Thursday, April 21, 2011

Movement

I was practicing zazen, a meditative technique where one attempts to clear one's mind of all outside stimuli and maintain a state of emptiness. The cat was in my lap, between where my legs crossed, because if I did not keep him there, he would mew and beg behind me before pressing his face into my side and arms; he has become more like a dog in his old age.

I was doing a more or less decent job of maintaining an empty state of mind. Thoughts, like noxious gas, welled up through the cracks in my discipline and every fifteen seconds or so I would force a mass evacuation, and they would re-enter, slowly, through new and devious routes. Zazen is more like border patrol or the maintenance of a troublesome nuclear reactor then I would have originally thought. If done right, however, it leaves me feeling calmer, less troubled by the worries of the day, if no wiser.

Not today. Today I would go up against strong and vulgar forces that would find the strength of my spirit wanting.

Perhaps ten minutes into the exercise I felt it: the coffee. I had had several cups of it after work and there had been butter and cream and whatever else had been in that white sauce I poured on my salami and sliced potatoes and just at that moment they had found each other in my stomach. Chemical reactions were taking place, the details of which I was hazy on, but the outcome of which would not be stopped. Which is the organ, the mechanism, that tells you when you need to shit? Mine was lit up like a glow-in-the-dark piñata on día de los muertos.

It was the suddenness of that hit that was in some ways the worst bit. A slow one coming down the pipe and a man has some time to prepare himself for what he is about to feel. Even if the pressure builds he hast time to run a complete shut-down-- batten down the hatches, prepare against the push-- and grin and bare it.

But how would I deal with this? A zen master-- according to my vague understanding of this way of looking at things-- would remain cross-legged and unperturbed by the desperate signals his body was sending. His (or her, but for the sake of the arguments I am about to give let's say our zen master is male) discipline would win out over the illusory screams of the body. Or else he would shit himself, and this, too, would not bother him.

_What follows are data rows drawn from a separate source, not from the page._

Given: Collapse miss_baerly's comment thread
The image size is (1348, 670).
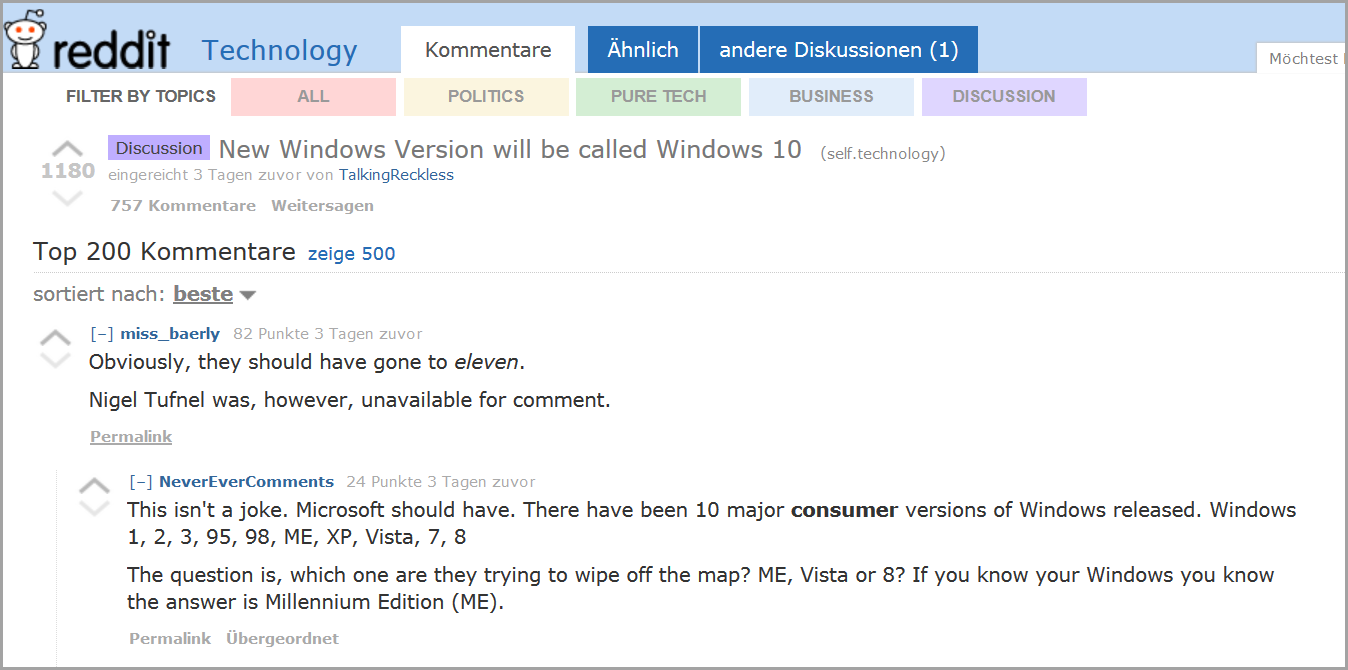Looking at the screenshot, I should (101, 334).
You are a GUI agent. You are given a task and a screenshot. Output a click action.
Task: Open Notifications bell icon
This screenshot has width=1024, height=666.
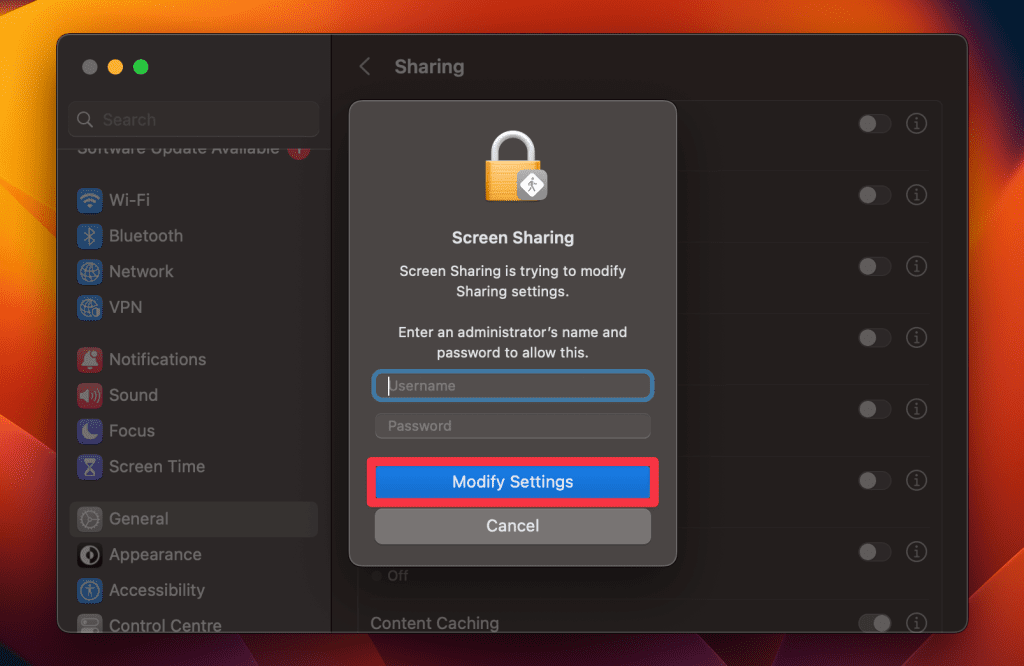[x=90, y=360]
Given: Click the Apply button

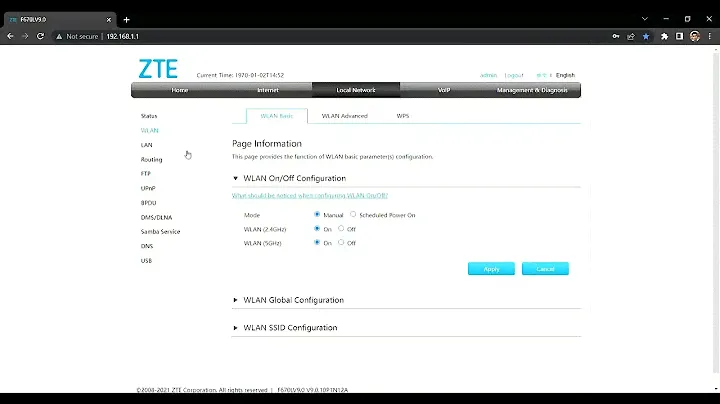Looking at the screenshot, I should click(x=491, y=269).
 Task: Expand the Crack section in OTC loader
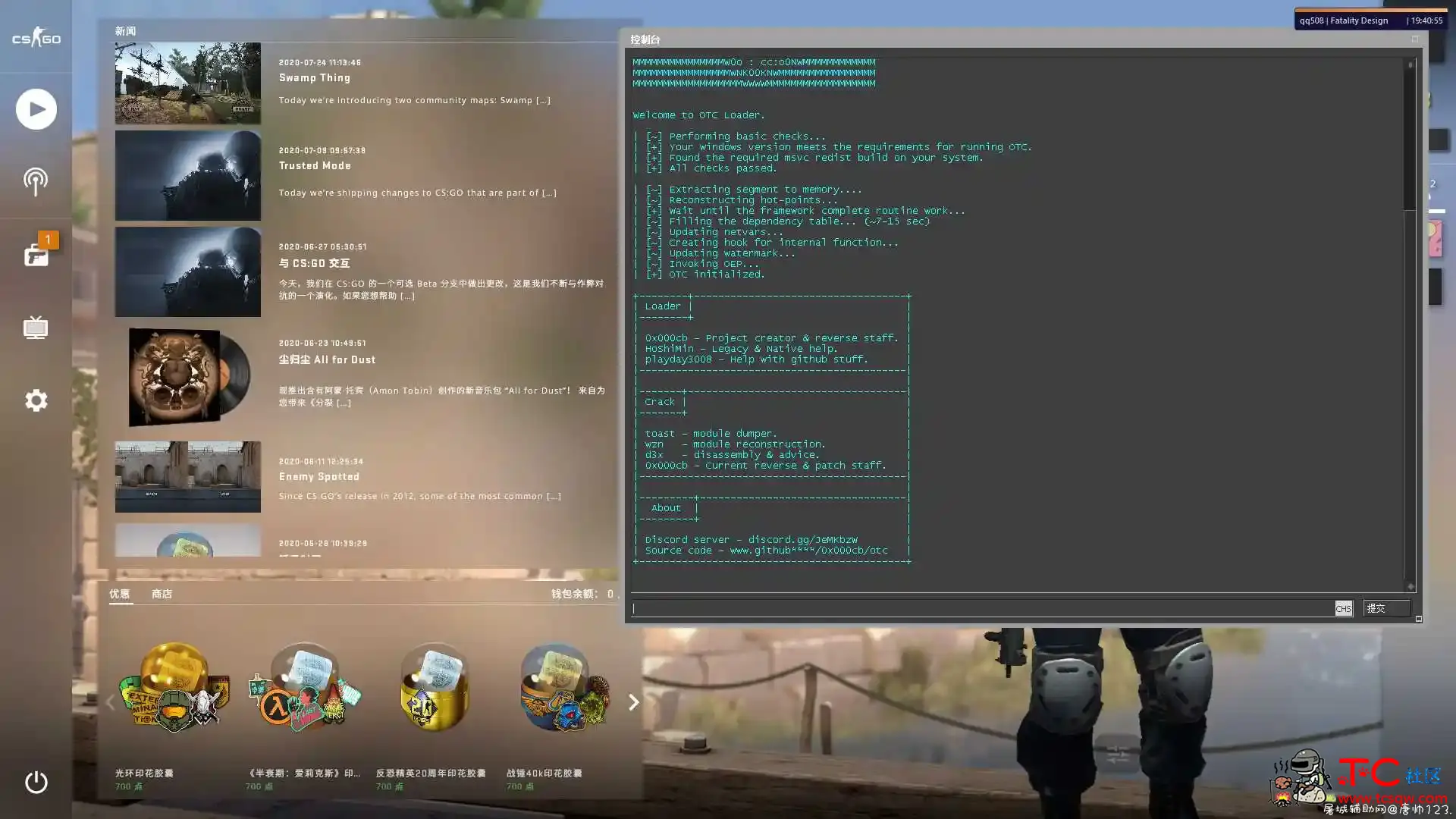pyautogui.click(x=660, y=401)
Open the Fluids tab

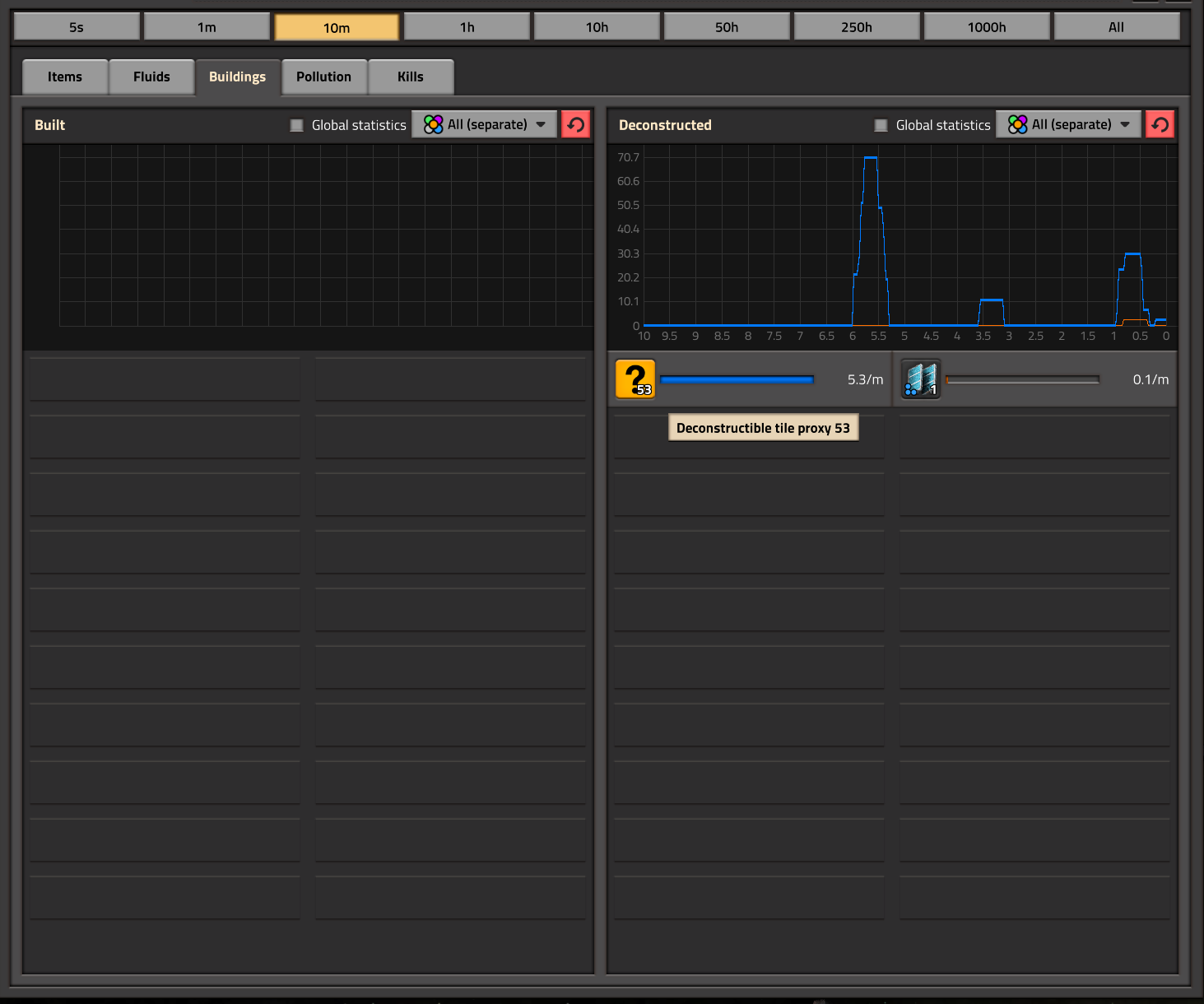pos(151,77)
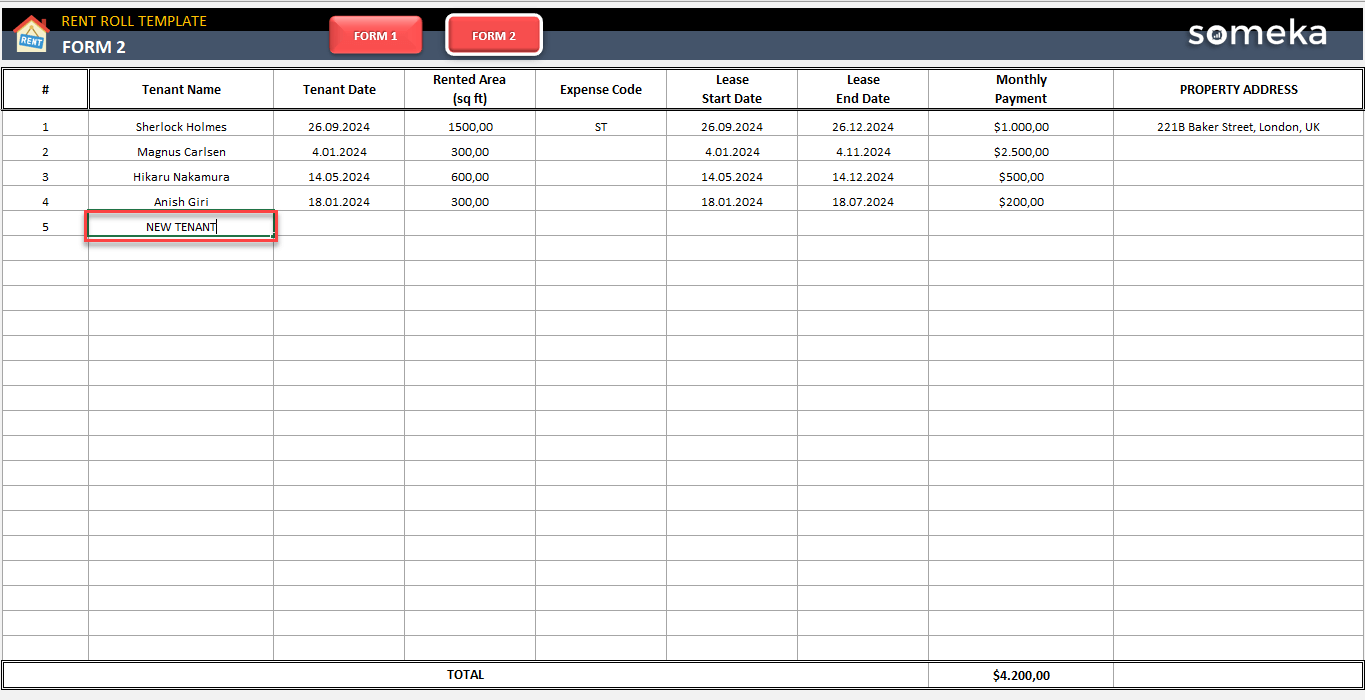Select the PROPERTY ADDRESS column header
Screen dimensions: 1365x700
1239,88
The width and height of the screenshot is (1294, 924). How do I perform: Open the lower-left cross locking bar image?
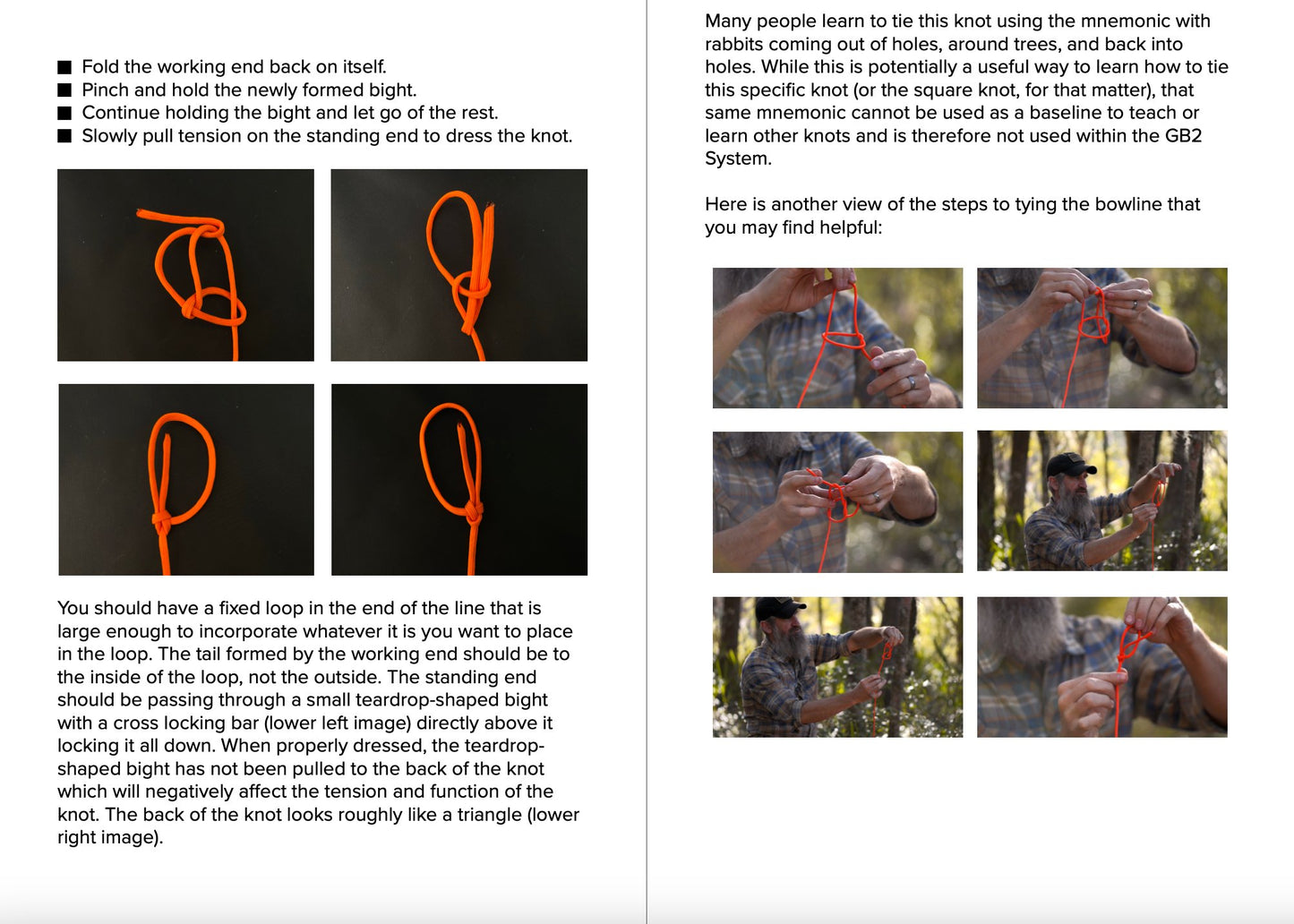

Our zen master would sit in his shit and neither the squishy feeling against his legs nor the smell that began to arise would distract him from a mind-set, a realm, of absolute emptiness. And should our incontinent master of himself be sitting in a room filled with beautiful, meditating female students who until this moment had, to a one, respected and adored him without reservation, and should the shitting of himself turn those feelings into feelings of utter repugnance, still our theoretical master would be absolutely unfazed.

The master would not say to himself, as I might, Seriously are you fucking kidding me?! I finally pay off the new meditation mats and land twelve co-eds from the University of Arizona, and this-- this-- is the day my bowels go all 'Rambo' on me? Some of these girls have tongue-studs for chrissakes...

No. Thoughts like these would have gone the way of the dinosaurs long before our master received his title and recognized that sitting in his own shit surrounded by gorgeous, suddenly regretful and increasingly nervous young women was as holy an experience as standing beneath the ancient limbs of the Bodhi tree or wading in the Netravadi river. If the master allowed himself any reaction, it would be to allow a small smile to cross his face. The universe wishes to experience itself through its vessels, he would innately know, and certainly the experience of losing absolute control of your sphincter while in a meditative pose surrounded by students-- the majority of whom you feel a strong sexual attraction to that you suspect until just moments ago was largely reciprocated-- this is one experience the universe should wish to add to its incalculable supply.

The master, not one for speculative thought and taking the reality he experiences as neither good nor bad but merely what has occurred would not ponder the implications of his situation on modern quantum-physics. He would not sit there, thinking: What if there are an infinite number of possible universes lying back to back? That means somewhere in time and space there is a universe exactly like this one. Except that in that universe I haven't just filled my meditation ghi with my own feces. Even if he did think this, he would not begrudge or envy himself in the other, slightly cleaner universe.

It is something to aspire to, certainly.

But despite the attraction this state of conscious selflessness holds for me, the physical world still grasps me tight. Even without co-eds to impress or honor to maintain I broke the meditation-- thoughts, worries, aspirations rushing in like a tidal wave, sleeping cat cartwheeling off of my lap, as I made a mad dash for the one place that could make it all alright. The Way is easy, you just have not to mind certain things.